UK National Health Service (NHS) specialist gender identity clinics have, historically, not accepted self-referrals, and so individuals seeking gender affirming specialist care must first be referred by an NHS primary care clinician. Some clinics now do allow self-referral, but still require that patients are registered with an NHS primary care practice, with whom the service will share care.3 Primary care clinicians are expected by the UK’s medical regulator to refer such patients without delay and to work collaboratively with specialist gender services, including prescribing and monitoring gender affirming hormones on the basis of specialist recommendations, where appropriate.4 The number of referrals to specialist gender clinics has increased substantially in recent years, among children, adolescents,5 and adults.6 Waiting times for NHS gender clinics may stretch to several years.7 As a consequence, some people seek private gender care; although, the exact number that do so is unclear.8 9 Self-medication with hormone treatment, obtained from illicit or quasi-legal sources, may also be widespread among some groups of transgender people.10 Primary care clinicians may still, however, be involved in gender care for people accessing treatment outside of the NHS. Shared care requests from the private sector (for primary care to take over hormone prescribing) are common4 11; and the UK's medical regulator has suggested that clinicians might justifiably choose to take over bridging prescribing as a harm reduction measure for some people who are self-prescribing.4 Primary care also retains responsibility for providing general physical and mental healthcare for their transgender patients, and a need to take gender identity into account to ensure appropriate access to screening programmes, such as cervical screening for trans men.12
Many transgender people experience difficulties accessing appropriate medical care, whether that be gender care or general healthcare.2 13 Transgender people experience stigma, discrimination, exclusion, and harassment, including in healthcare settings.2 Transgender people may be reticent to disclose their gender identity to clinicians due to fear of stigmatisation: transgender people report encountering clinicians who deny the existence of transgender as a legitimate identity or refuse to refer them to specialist gender care.14
Estimates of the proportion of the population who identify as transgender vary, depending on the definition and method used. Studies based on surveys of general populations report much higher rates of self-identification as transgender, non-binary, gender diverse or gender questioning than those examining diagnostic coding of transgender identity in healthcare records.15 Among people who are transgender, only a subset will identify themselves within primary care—eg, individuals with emotional distress who seek support, those requesting gender affirming treatment, or those who otherwise believe their primary care physicians should know that they are transgender. A subset of this group will be referred on for specialist gender care. The proportion of people identified as having transgender identity is therefore likely to be higher in primary care samples than in secondary care samples, but lower than the proportion of people identifying as transgender in the general population.

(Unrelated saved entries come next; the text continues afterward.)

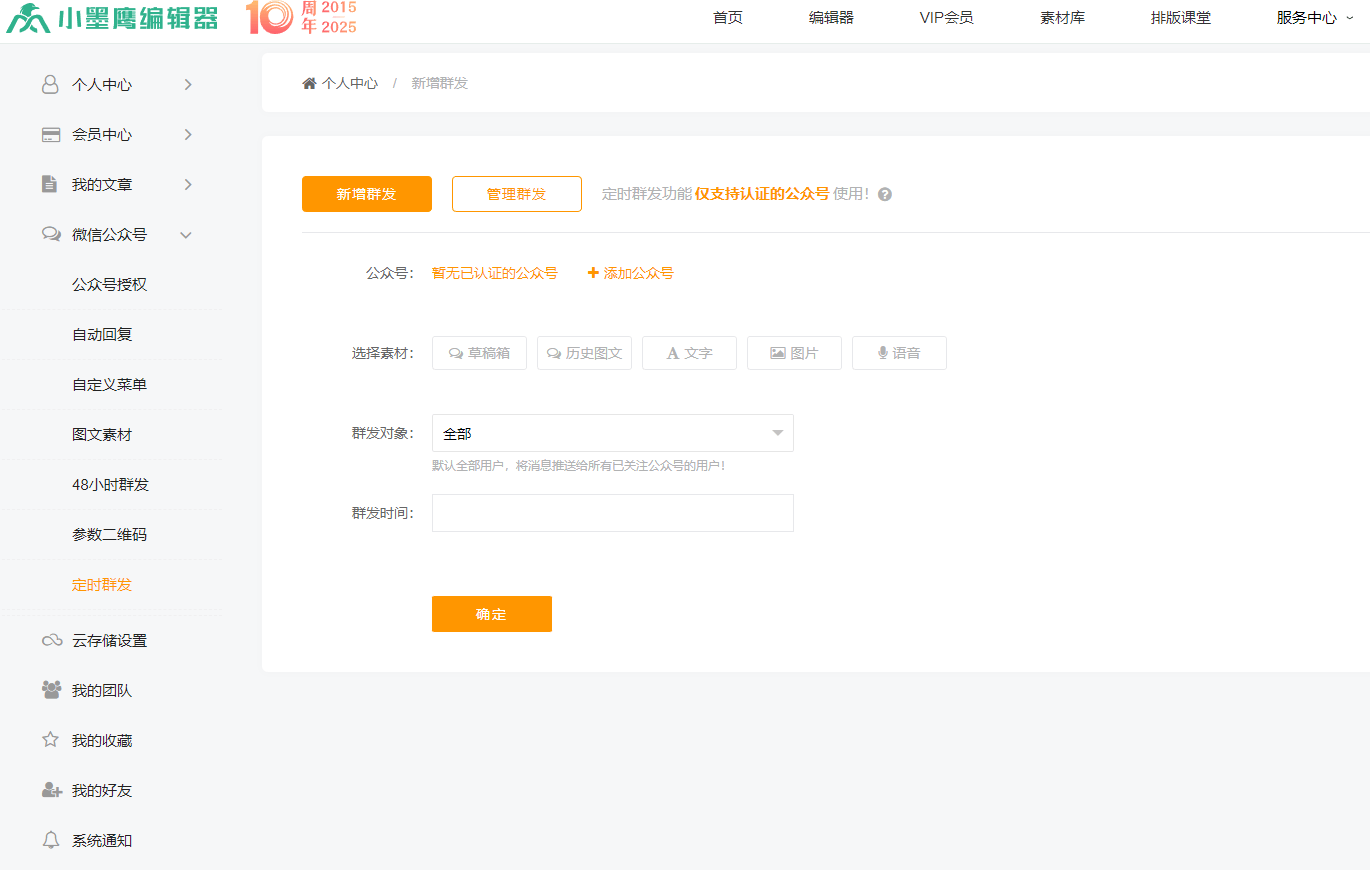This screenshot has width=1370, height=870.
Task: Open the 群发对象 dropdown
Action: point(612,433)
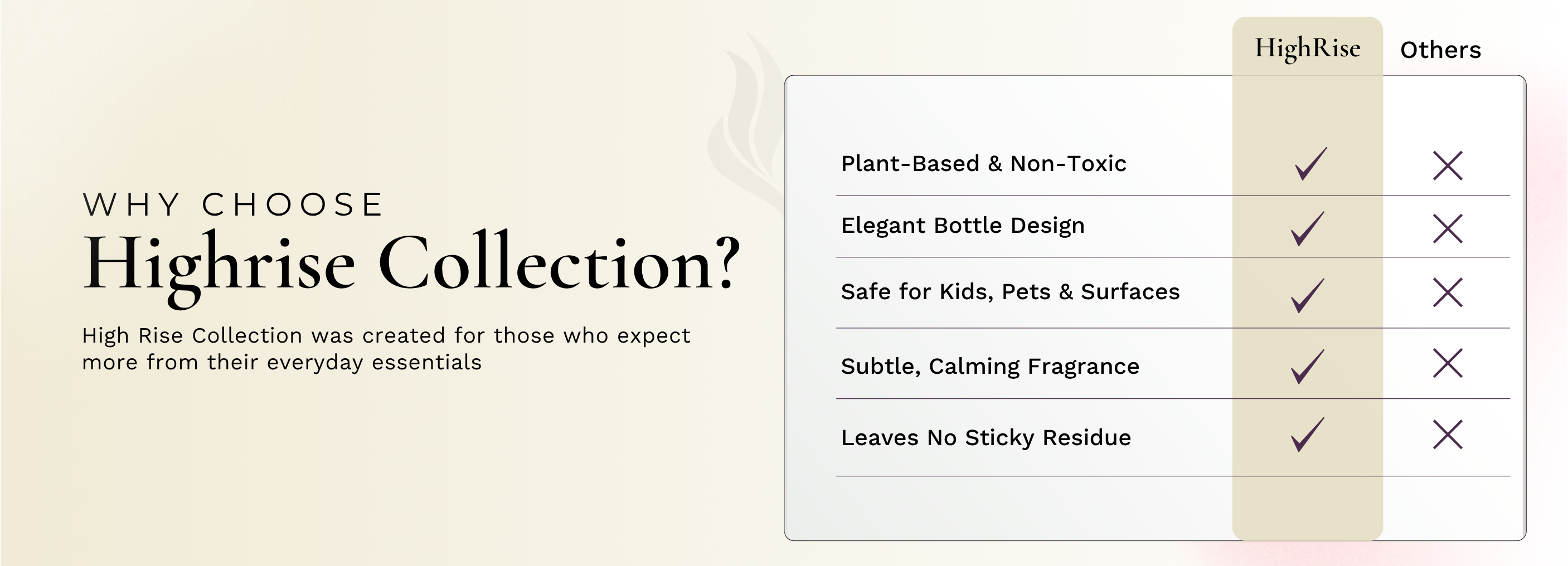The height and width of the screenshot is (566, 1568).
Task: Click the Others X mark for Elegant Bottle Design
Action: pos(1447,229)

Understanding the size and distribution of the transgender population is critically important for service design, resource allocation, and staff training, but estimating these factors is challenging,15 and high quality data are scarce.16 In 1998, Wilson and colleagues, using a cross-sectional survey of general practitioners in Scotland, estimated the proportion of people with gender dysphoria among those older than 15 years to be 0.82 per 10 000 individuals.17
No large scale, nationally representative, longitudinal studies have estimated the rates and proportion of transgender adolescents and adults identified within the UK's national public primary care system. We therefore aimed to report the proportion and change over time in rates of transgender people who presented to health care services based on UK primary care records.